**** Supplied records ****

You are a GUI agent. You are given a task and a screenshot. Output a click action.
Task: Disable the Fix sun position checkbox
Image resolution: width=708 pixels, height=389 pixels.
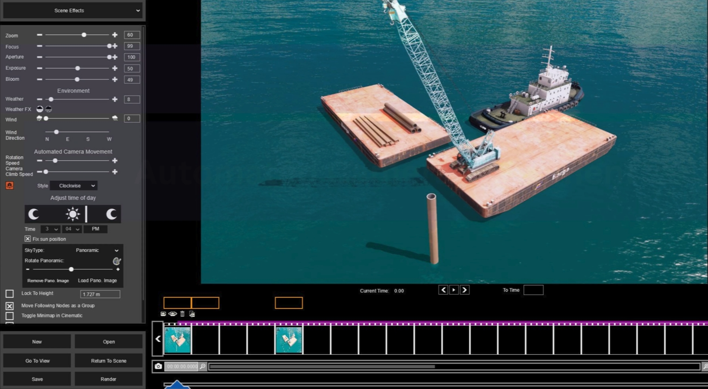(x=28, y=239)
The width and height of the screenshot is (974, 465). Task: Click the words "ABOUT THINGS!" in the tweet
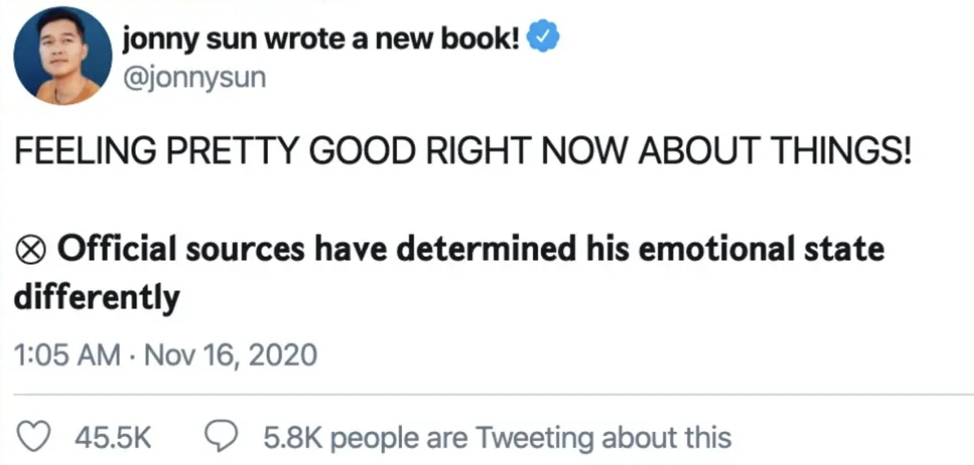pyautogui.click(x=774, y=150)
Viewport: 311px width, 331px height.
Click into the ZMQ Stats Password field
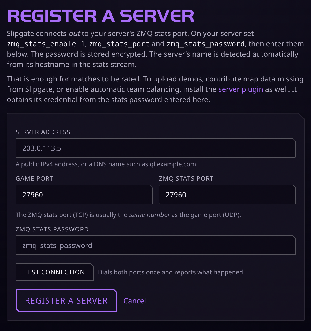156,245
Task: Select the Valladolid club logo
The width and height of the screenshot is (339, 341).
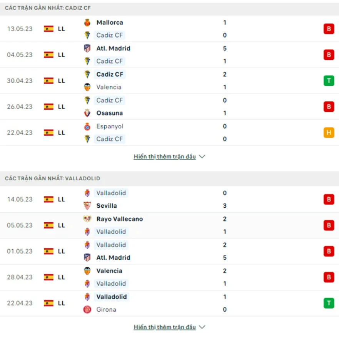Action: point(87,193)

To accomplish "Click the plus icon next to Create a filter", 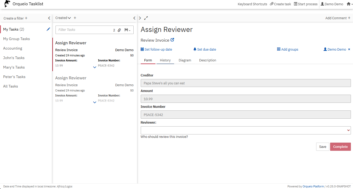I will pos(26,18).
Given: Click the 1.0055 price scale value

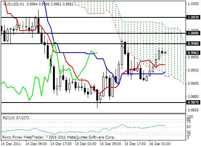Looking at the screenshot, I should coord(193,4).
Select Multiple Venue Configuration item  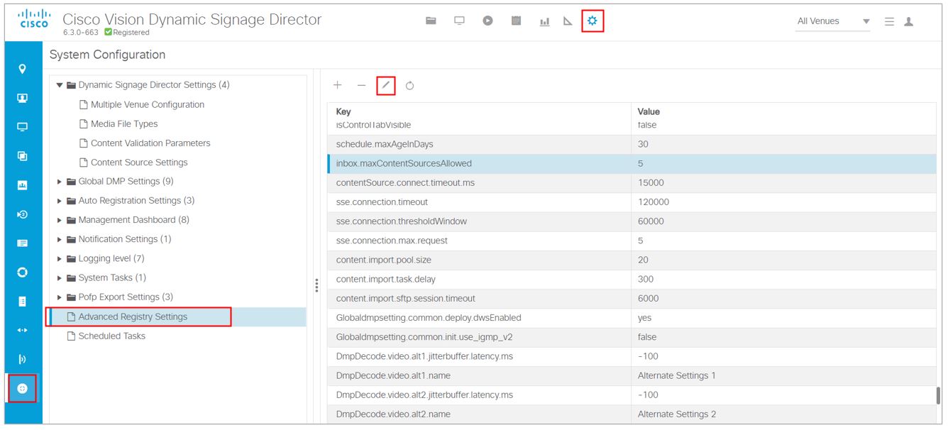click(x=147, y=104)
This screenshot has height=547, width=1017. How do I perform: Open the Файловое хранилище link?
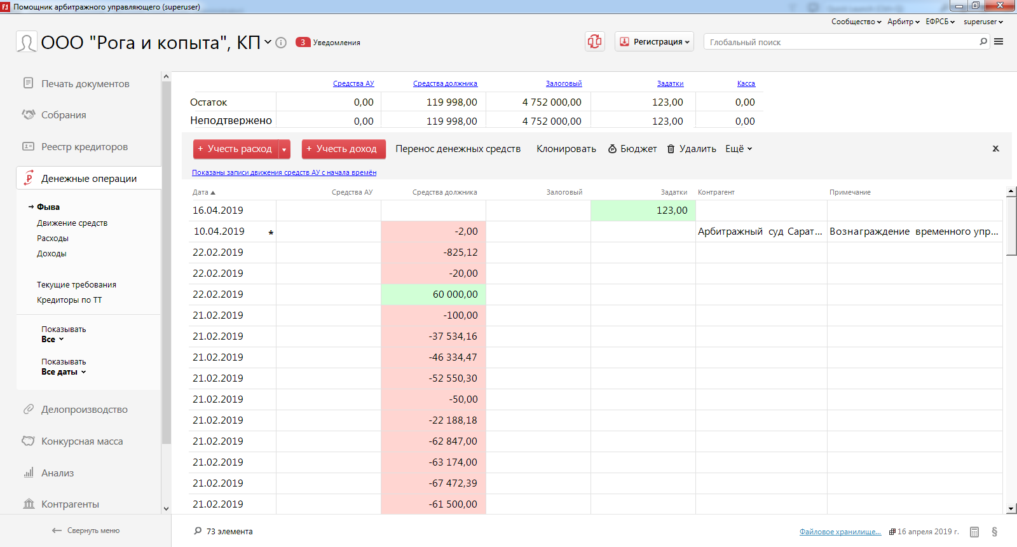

****
**** Supplied records ****

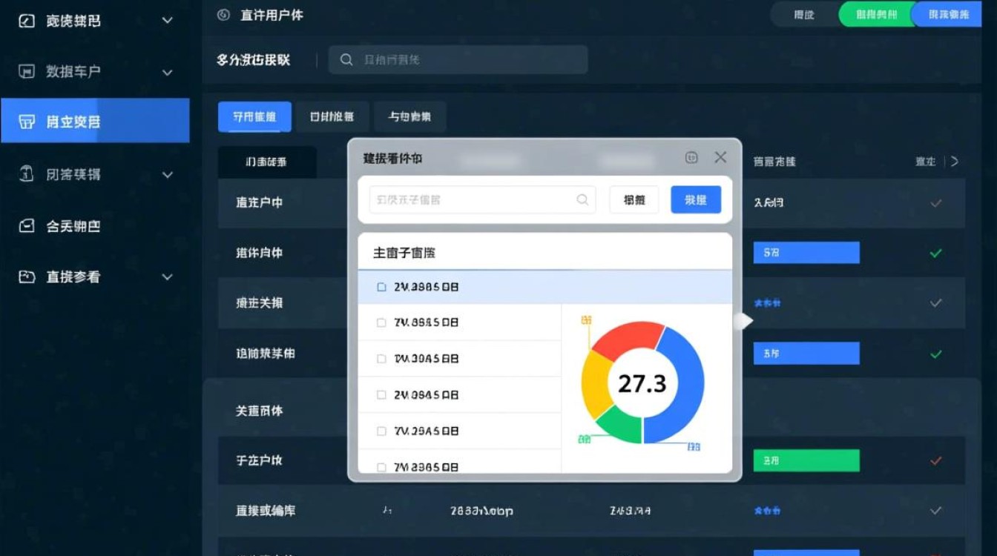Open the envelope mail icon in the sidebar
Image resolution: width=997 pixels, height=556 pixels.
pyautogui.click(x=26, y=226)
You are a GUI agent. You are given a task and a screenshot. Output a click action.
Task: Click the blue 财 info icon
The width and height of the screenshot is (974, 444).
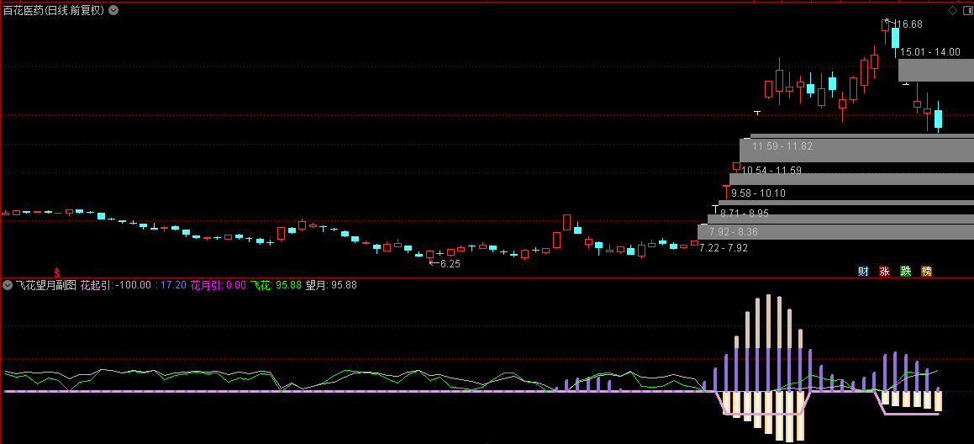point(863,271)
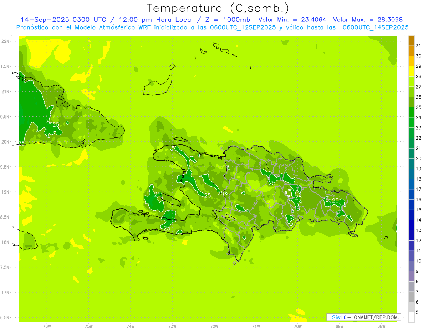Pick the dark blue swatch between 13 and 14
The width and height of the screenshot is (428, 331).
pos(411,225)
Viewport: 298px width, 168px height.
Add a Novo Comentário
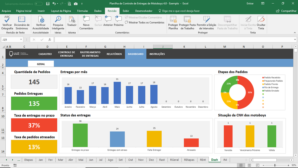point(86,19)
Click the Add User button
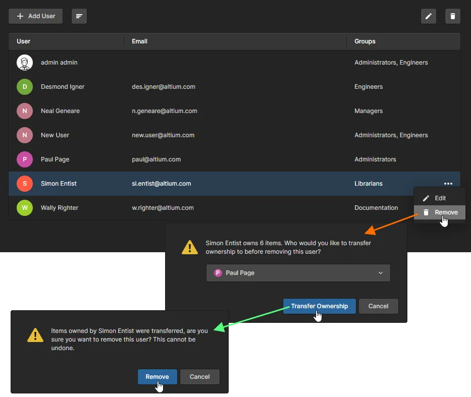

****

• **Description of the task**:
Within the entries, find all lines that contain "Viewport" and copy each one.

• **Response area**:
Viewport: 311px width, 331px height.
Viewport: 298px width, 168px height.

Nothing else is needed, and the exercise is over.